> **EXERCISE PROMPT**
The exercise calls for exact output of the lines between the one that contains "Where should I click to: Select Google" and the end of the data, with both ends kept and pictures left out.

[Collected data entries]
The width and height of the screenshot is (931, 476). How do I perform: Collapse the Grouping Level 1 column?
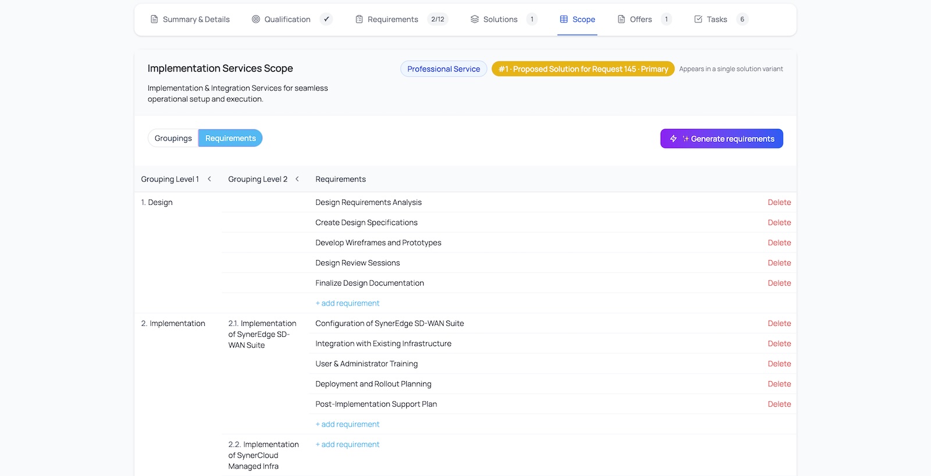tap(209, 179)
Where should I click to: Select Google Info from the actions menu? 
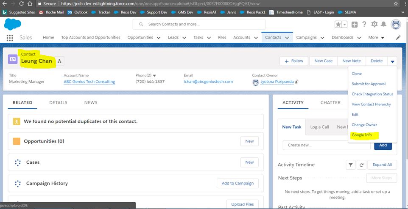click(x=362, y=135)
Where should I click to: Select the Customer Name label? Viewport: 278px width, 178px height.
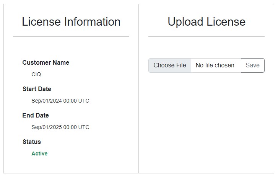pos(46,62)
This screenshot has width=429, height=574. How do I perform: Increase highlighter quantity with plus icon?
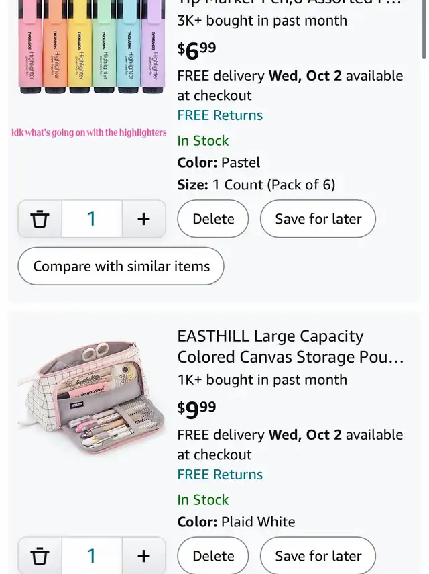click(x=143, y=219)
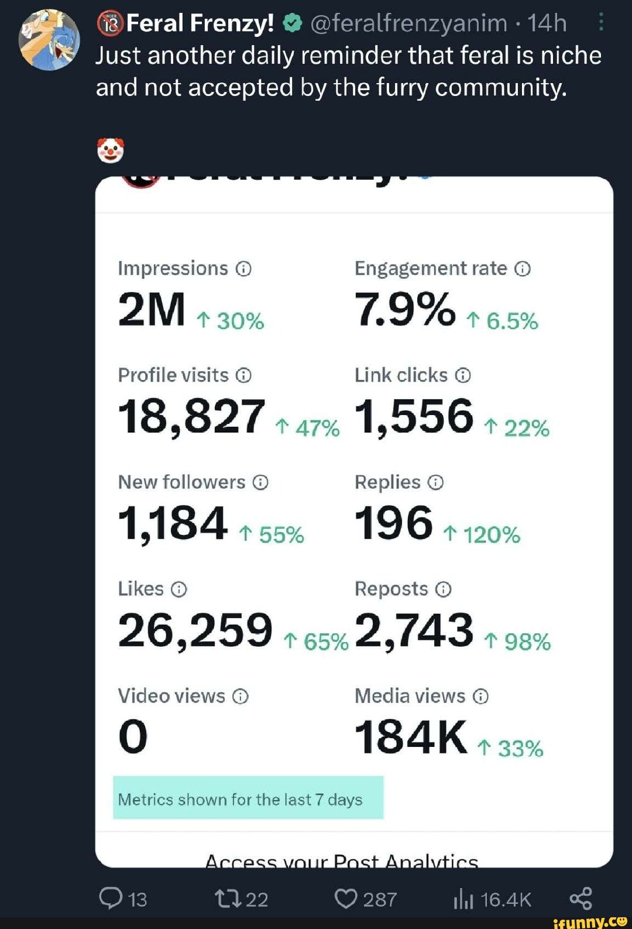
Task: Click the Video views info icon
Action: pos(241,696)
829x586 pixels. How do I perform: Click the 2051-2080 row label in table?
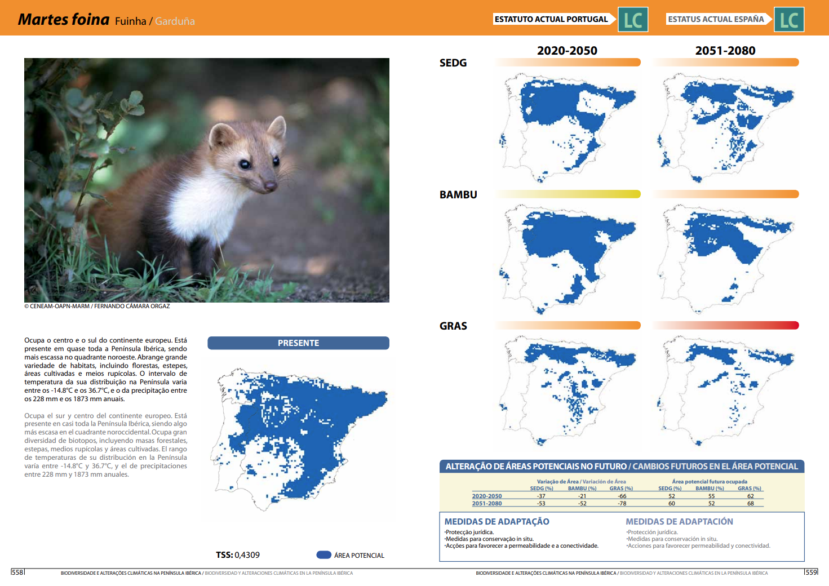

> **ANSWER SECTION**
Where should I click to: Select Google Info from the actions menu? 
click(x=362, y=135)
Where should I click to: Select the Customer Name label? Viewport: 278px width, 178px height.
pos(46,62)
This screenshot has width=429, height=574. How do I perform: Increase highlighter quantity with plus icon?
click(x=143, y=219)
Task: Click the Video views info icon
Action: pos(241,696)
829x586 pixels. How do I perform: Click the 2051-2080 row label in table?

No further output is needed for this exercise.